### [PROBLEM TO WORK ON]
A bare count is the expected answer, namely the number of lines in the records that have the word "computer".

### [WORKING DATA]
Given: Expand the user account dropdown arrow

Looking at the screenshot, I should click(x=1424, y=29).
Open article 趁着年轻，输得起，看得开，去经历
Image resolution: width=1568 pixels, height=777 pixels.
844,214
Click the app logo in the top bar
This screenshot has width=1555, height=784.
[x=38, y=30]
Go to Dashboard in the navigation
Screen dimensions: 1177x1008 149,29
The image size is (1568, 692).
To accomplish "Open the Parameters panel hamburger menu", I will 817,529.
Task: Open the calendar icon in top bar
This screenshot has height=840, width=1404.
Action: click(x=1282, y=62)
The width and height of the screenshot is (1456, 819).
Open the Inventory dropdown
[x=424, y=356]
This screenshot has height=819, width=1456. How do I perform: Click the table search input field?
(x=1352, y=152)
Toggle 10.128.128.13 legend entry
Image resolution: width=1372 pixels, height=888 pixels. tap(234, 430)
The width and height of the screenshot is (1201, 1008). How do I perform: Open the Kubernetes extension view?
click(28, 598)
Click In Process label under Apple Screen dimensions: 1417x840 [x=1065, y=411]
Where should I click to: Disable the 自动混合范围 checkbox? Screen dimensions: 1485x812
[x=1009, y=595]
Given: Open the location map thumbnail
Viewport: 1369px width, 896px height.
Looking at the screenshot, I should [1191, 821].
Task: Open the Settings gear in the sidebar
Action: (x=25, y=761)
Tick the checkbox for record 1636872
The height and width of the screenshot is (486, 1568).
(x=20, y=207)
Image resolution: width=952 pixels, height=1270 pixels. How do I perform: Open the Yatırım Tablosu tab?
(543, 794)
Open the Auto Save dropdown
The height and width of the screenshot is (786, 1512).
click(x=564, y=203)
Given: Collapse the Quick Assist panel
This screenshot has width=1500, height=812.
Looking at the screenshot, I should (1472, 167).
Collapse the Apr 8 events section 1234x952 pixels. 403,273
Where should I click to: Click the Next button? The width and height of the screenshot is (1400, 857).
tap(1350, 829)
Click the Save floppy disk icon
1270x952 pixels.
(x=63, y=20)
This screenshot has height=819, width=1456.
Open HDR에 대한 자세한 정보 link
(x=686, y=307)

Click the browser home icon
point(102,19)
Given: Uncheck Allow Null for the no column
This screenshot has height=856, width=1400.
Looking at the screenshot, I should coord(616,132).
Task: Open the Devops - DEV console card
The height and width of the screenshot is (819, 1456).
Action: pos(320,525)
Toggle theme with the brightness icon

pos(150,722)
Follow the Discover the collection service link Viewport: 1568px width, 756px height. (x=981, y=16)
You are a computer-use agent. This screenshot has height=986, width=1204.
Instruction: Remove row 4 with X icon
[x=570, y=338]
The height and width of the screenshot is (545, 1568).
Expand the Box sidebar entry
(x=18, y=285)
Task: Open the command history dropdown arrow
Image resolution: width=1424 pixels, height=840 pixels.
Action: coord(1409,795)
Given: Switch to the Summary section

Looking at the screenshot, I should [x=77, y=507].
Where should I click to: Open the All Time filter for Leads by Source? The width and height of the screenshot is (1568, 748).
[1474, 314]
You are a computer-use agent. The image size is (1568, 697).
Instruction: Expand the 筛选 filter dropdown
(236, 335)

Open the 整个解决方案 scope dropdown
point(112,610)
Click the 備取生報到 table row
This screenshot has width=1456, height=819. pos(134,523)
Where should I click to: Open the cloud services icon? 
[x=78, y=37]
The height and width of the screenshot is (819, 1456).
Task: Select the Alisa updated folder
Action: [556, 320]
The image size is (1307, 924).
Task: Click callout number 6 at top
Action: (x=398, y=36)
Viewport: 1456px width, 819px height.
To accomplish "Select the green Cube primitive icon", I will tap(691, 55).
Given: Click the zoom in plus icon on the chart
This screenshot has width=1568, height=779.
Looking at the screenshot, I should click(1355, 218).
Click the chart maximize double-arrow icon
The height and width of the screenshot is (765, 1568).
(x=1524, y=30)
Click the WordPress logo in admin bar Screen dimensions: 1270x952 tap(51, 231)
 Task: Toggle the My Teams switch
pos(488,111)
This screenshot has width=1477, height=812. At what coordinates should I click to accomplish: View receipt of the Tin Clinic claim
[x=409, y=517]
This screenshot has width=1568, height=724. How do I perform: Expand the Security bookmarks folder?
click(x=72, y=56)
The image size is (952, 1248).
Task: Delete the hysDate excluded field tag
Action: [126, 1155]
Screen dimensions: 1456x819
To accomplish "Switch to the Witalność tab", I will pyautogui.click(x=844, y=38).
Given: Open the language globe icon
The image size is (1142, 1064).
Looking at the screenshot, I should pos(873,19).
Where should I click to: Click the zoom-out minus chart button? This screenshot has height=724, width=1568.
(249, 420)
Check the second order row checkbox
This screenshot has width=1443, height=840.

### [OUTPUT BELOW]
2